Signature du Protocole de Montréal, 16 septembre 1987
Source : https://cmosarchives.ca/Metphotos/T10/MontrealProtocol1987.html
— Le chlore dans l’espace
En 2008, la sonde Phoenix fait une découverte inattendue sur Mars : des perchlorates (sels de chlore), présents à des concentrations 200 fois supérieures à celles de la Terre. Ces composés chlorés, formés par l’interaction entre l’atmosphère martienne et les rayonnements cosmiques, racontent l’histoire géochimique de Mars. Leur distribution généralisée suggère que les tempêtes de poussière les auraient dispersés à l’échelle planétaire pendant des millions d’années. Confirmée par les astromobiles Curiosity et Perseverance, cette trouvaille transforme notre vision de la planète rouge.
Pour la recherche sur la vie extraterrestre, les perchlorates représentent un casse-tête fascinant. Toxiques pour la plupart des organismes terrestres, ils stérilisent le sol martien. Pourtant, certaines bactéries terrestres, comme les dechloromonas aromatica utilisent ces composés comme source d’énergie. Cette découverte ouvre la porte à l’hypothèse d’une « biochimie alternative » martienne, adaptée à un environnement riche en chlore.
Concernant de futures « missions habitées », elles devront composer avec cette réalité chimique. D’un côté, l’exposition aux perchlorates menace la fonction thyroïdienne des astronautes, nécessitant des technologies de décontamination. De l’autre, ces composés pourraient offrir des possibilités surprenantes : la production d’oxygène respirable par leur décomposition, ou de carburant pour le voyage retour, grâce à leur pouvoir oxydant.
En conclusion, le chlore est l’élément du paradoxe.

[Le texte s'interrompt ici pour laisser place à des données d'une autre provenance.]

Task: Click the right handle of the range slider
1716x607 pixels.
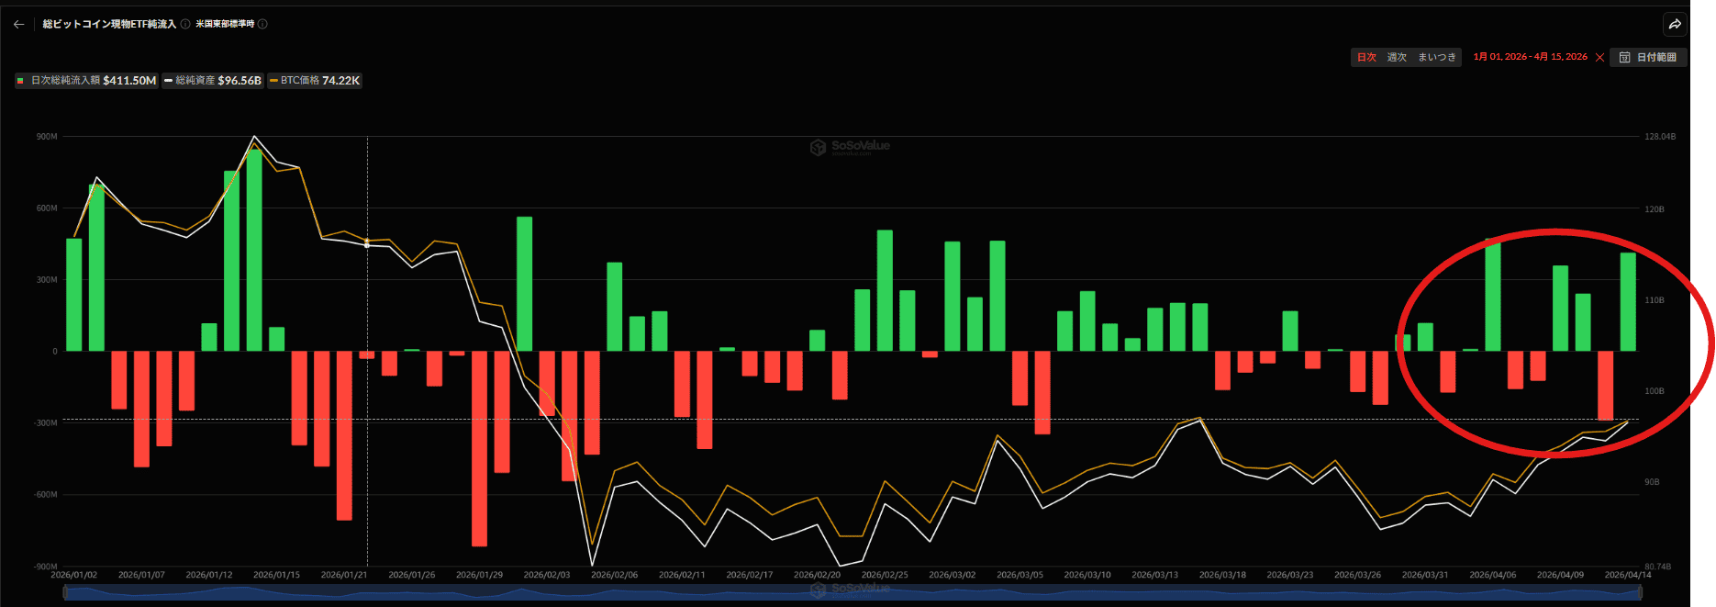Action: pos(1639,592)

Mélanger de l’eau de Javel avec des produits acides (comme le vinaigre ou certains détartrants) libère instantanément du chlore gazeux et dans une salle de bain mal ventilée, les concentrations peuvent devenir mortelles. Jumelé au sodium, le chlore contribue à maintenir le pH sanguin dans une fourchette étroite compatible avec la vie.
Cet élément du groupe des halogènes ne peut être qualifié de bon ou de mauvais, de dangereux ou de bénéfique, sans voir poindre son contraire. Tout dépend d’où il se trouve, dans quelles conditions, avec quels compagnons. Mais surtout, ce qu’on en fait.